PIKIRAN
Why
horses running…
Tersebutlah
di padang sabana nan luas dan indah, hidup sekumpulan kuda-kuda liar yang hidup
bersama membentuk suatu koloni. Mereka biasa mencari makan bersama, berlari
bersama dan menghabiskan waktu bersama. Di suatu pagi nan kelabu dimana langit
biru masih diselimuti arakan awan kelam, semilir dinginnya angin berhembus membuat
kumpulan kuda-kuda terlelap dalam alam mimpi, tapi di antara kumpulan kuda
tersebut ada satu kuda yang terbangun, dia dikenal dengan nama ‘si putih’. Dalam dinginya pagi ia mendengar sayup-sayup denting
suara yang belum pernah ia dengar sebelumnya. Baginya suara itu begitu indah,
begitu menghanyutkan bagai dentang surgawi. Ting…..ting…..ting…begitu
alunannya. Ia pun seakan terbawa ke alam
lain yang diliputi kedamaian.
Tak
berapa lama, kuda-kuda yang lain satu per satu pun mulai terbangun. Hari itu
begitu dingin, membuat beberapa kuda mulai berlari untuk sekedar menghangatkan
badanya. Dan beberapa kuda yang lain pun mengikuti. Melihat itu si putih,
bertanya; “ Mengapa sepagi ini yang lain sudah mulai berlari-lari?”, “Apa yang
mereka cari?”, tiba-tiba ia teringat “Jangan-jangan mereka mencari sumber suara
itu, dentang surgawi itu”. Tiba-tiba
muncul bisikan dalam pikirannya yang merasuki relung jiwanya, “Bukankah aku
yang pertama kali terbangun dan mendengar dentang itu, seharusnya aku yang
pantas menemukan dan mendapatkan suara itu”. “Tidak-tidak.. mereka tidak boleh
mendapatkannya, harus aku”.
Dan
si putih pun mulai ikut berlari mengejar kuda-kuda yang lainnya. Dan pada saat
itu terdengar kembali bunyi dentang
surgawi itu; ting..ting..ting… Si putih pun bergumam: “Benar kan, mereka
berlari mencari dentang itu, suaranya semakin terdengar dengan jelas”. Kemudian
pikirannya mulai membisikinya kembali: “Ayo, dentang itu semakin dekat,
percepat langkahmu, percepat larimu, ingatlah kau yang pertama kali
mendengarnya maka kau yang paling BERHAK mendapatkannya”. Terpengaruh
bisikan pikirannya sendiri, si putih pun
mulai mempercepat langkahnya dengan semangat yang luar biasa, hingga teman-temannya
pun mulai tersusul satu demi satu.
Kuda-kuda
lain yang melihat si putih begitu bersemangat berlari terheran-heran dan
takjub, “Luar biasa juga si putih, larinya begitu bersemangat” kata mereka. Kuda-kuda yang lain pun menjadi ikut semangat
dan memacu larinya menjadi lebih cepat. Melihat kuda-kuda yang lain berlari
tambah cepat, membuat si putih gusar.
Ia merasa tersaingi dalam mendapatkan dentang surgawi itu. Hal itu
membuat ia lebih mempercepat langkahnya, semakin cepat dan cepat sampai
akhirnya ia berada di depan kuda-kuda yang lain. Dan suara dentang surgawi pun
semakin terdengar jelas dan keras: ting..ting..ting..ting..ting…....... Hal tersebut
membuatnya bangga, “Lihatlah sebentar lagi aku yang akan mendapatkannya, tidak
ada yang boleh mendapatkannya kecuali aku… aku… aku…”
Dalam
langkah kakinya yang semakin cepat, dentang surgawi pun terdengar begitu jelas mengiringi.
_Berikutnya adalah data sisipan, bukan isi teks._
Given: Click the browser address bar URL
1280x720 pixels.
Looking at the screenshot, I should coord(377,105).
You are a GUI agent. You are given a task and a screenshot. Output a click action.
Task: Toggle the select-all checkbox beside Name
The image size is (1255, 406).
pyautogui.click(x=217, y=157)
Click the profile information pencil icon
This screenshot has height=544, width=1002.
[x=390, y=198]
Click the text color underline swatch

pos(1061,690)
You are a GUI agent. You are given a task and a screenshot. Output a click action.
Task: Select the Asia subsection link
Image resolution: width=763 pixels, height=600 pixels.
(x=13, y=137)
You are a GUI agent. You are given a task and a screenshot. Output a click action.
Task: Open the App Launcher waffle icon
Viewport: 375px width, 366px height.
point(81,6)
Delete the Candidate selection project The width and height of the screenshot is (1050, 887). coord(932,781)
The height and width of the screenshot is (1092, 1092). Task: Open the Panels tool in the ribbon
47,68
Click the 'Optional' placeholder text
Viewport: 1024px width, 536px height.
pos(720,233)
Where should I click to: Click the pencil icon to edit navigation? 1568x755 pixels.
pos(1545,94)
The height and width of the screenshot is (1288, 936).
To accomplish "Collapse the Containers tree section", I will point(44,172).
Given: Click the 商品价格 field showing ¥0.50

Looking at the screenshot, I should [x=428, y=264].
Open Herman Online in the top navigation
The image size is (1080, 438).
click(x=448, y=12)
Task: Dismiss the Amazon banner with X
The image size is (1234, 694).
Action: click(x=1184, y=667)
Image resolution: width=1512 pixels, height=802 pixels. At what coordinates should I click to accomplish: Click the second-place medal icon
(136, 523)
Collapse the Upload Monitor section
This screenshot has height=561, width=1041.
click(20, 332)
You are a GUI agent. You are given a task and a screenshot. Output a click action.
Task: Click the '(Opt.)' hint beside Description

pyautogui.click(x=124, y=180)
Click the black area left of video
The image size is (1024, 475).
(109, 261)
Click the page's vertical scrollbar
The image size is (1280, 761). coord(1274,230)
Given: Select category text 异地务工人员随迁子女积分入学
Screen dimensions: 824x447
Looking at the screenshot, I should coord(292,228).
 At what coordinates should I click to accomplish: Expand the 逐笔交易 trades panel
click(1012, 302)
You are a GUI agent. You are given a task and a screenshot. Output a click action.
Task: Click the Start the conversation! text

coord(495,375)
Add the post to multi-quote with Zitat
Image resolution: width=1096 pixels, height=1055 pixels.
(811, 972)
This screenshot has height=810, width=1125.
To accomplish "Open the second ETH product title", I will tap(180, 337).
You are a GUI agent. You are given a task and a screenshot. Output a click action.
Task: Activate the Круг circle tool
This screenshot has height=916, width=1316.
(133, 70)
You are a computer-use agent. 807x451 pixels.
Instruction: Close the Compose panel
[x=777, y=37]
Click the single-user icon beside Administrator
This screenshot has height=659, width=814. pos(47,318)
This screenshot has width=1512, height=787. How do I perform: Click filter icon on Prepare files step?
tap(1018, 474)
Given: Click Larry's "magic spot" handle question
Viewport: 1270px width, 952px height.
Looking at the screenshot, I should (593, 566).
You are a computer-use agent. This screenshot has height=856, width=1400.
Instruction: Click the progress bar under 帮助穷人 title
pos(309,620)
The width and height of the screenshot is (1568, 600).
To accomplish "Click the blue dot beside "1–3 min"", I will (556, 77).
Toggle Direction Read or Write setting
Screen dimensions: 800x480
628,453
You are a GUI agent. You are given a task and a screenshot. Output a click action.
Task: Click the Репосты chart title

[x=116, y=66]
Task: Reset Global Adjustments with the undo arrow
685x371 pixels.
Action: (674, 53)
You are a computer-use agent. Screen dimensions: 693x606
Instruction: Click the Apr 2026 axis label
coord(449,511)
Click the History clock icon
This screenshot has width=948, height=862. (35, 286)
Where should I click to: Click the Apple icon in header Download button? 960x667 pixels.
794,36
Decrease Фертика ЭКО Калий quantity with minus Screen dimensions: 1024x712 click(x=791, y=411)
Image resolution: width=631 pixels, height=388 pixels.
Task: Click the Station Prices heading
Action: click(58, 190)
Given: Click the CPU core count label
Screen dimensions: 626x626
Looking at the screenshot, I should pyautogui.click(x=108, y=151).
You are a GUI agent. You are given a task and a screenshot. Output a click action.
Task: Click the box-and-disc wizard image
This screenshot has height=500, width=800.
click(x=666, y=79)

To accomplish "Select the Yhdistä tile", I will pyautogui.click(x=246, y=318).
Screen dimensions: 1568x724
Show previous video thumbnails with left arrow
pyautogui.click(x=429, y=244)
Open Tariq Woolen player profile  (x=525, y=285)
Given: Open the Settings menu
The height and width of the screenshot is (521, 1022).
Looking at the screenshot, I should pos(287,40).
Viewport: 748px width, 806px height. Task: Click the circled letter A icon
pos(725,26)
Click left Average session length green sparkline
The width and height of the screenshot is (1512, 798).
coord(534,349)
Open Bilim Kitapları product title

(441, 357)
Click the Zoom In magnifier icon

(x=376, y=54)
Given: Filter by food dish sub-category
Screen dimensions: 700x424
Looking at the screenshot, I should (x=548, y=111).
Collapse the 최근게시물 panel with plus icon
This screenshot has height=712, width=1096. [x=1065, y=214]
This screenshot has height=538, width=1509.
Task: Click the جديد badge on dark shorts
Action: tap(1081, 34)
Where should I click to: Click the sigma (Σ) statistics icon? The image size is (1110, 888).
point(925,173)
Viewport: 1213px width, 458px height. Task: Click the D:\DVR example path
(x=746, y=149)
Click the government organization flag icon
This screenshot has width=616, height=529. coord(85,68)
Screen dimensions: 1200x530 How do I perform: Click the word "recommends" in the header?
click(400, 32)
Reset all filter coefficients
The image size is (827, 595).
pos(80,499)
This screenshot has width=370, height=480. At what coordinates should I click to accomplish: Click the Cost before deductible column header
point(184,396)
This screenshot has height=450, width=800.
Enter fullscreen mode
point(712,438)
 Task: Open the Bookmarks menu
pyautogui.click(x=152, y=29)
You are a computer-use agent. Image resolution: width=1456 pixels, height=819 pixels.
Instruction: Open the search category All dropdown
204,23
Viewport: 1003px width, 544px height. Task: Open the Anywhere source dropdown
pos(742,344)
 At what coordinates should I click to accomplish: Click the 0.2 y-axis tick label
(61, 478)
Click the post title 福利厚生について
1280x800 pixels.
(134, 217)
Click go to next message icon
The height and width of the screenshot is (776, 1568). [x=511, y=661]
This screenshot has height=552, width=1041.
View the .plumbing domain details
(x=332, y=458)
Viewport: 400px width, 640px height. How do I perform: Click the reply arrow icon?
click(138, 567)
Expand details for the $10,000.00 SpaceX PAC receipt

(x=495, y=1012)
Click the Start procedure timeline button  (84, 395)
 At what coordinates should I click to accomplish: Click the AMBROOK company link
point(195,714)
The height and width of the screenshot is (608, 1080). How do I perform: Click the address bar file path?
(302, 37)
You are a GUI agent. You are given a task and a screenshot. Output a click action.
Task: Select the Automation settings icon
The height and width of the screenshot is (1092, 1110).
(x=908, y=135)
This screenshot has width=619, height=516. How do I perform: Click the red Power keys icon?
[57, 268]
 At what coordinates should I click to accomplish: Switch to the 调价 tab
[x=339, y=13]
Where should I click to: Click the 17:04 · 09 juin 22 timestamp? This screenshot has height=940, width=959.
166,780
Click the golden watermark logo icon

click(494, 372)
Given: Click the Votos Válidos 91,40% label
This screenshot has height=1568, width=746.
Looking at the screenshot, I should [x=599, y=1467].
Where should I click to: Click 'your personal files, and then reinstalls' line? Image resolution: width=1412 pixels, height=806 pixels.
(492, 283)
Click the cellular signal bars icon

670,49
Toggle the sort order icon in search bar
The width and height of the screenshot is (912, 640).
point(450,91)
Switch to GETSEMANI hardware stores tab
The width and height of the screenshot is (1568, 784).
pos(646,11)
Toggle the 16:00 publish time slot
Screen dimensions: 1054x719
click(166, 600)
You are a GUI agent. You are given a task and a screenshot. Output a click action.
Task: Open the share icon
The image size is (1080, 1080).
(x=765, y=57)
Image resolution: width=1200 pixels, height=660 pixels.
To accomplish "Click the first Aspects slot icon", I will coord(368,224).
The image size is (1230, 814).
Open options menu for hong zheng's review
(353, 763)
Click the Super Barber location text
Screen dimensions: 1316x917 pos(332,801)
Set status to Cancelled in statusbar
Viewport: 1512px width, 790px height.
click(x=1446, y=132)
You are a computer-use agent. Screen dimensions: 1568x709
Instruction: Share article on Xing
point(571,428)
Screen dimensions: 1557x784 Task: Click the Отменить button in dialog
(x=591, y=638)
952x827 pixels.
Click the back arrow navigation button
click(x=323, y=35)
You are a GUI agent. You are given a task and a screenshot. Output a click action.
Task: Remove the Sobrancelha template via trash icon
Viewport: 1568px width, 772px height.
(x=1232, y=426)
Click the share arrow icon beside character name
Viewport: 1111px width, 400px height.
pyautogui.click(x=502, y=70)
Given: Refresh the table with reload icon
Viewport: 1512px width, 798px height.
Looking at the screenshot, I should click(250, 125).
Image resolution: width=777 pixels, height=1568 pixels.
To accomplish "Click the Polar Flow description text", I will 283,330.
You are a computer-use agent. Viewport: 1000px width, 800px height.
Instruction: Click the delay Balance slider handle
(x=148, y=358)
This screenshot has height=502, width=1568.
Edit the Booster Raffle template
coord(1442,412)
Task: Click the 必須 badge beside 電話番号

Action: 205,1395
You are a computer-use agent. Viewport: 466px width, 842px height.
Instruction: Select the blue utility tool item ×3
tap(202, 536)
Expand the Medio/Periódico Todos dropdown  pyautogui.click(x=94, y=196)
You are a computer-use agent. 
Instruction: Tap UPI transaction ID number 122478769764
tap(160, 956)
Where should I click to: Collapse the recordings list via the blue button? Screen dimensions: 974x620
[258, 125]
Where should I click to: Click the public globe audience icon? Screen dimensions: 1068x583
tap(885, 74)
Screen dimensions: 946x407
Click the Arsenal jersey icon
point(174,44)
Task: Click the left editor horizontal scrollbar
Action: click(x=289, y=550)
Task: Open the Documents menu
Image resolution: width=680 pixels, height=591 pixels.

Hal ini membuat si putih mabuk dalam khayalannya… “Sebentar lagi aku akan
mendapatkan dentang surgawi itu, dan aku yakin dengan dentang surgawi menjadi
milikkku aku akan menjadi kuda yang paling berkuasa diantara kumpulan kuda-kuda
yang lain, bahkan tak mustahil aku akan menjadi raja diantara para binatang
melebihi kekuasaan sang singa”. Khayalannya membuat dia menjadi tinggi hati,
rupanya aura kekuasaan telah merubah perangainya yang dahulu lembut dan
penolong.
Tanpa
sadar, karena terbuai dalam lamunannya sendiri, kuda-kuda yang lain mulai
mendekati langkahnya dan menyusulnya. Melihat itu, si putih pun tersadar, “Sialan…
jangan sampai mimpiku bunyar hanya gara-gara aku lengah”. Si putih pun
mempercepat langkahnya kembali, kali ini lebih cepat dan cepat. Dan mengerahkan
segala tenaga yang dia miliki sampai akhirnya dia berada jauh di depan
kuda-kuda yang lainnya. Baginya ‘kerja keras’ sampai titik darah penghabisan
adalah harga mati untuk mencapai tujuan. Begitu kerasnya si putih berusaha,
hingga akhirnya ia kehabisan nafas dan tumbang dan terjatuh karena kelelahan. Karena tak kuat menahan sesak yang menderanya
begitu amat sangat akhirnya sang malaikat maut pun menjemput nyawanya.
Ketika
ruhnya terurai dari raganya, si putih bisa melihat jelas raganya tersungkur
lemah tak berdaya. Tiba-tiba ia melihat ada
sesuatu yang melingkar di lehernya yang belum pernah ia lihat sebelumnya, dan
ketika ada angin yang berhembus, benda yang berada di lehernya pun berdentang…
ting…ting..ting.., si putih baru sadar ternyata suara yang ia cari tidak ada di
luar sana, tapi selama ini berada di lehernya sendiri… Ternyata selama ini ia
telah ditipu oleh ‘pikiran’nya sendiri yang selalu membisiki dirinya…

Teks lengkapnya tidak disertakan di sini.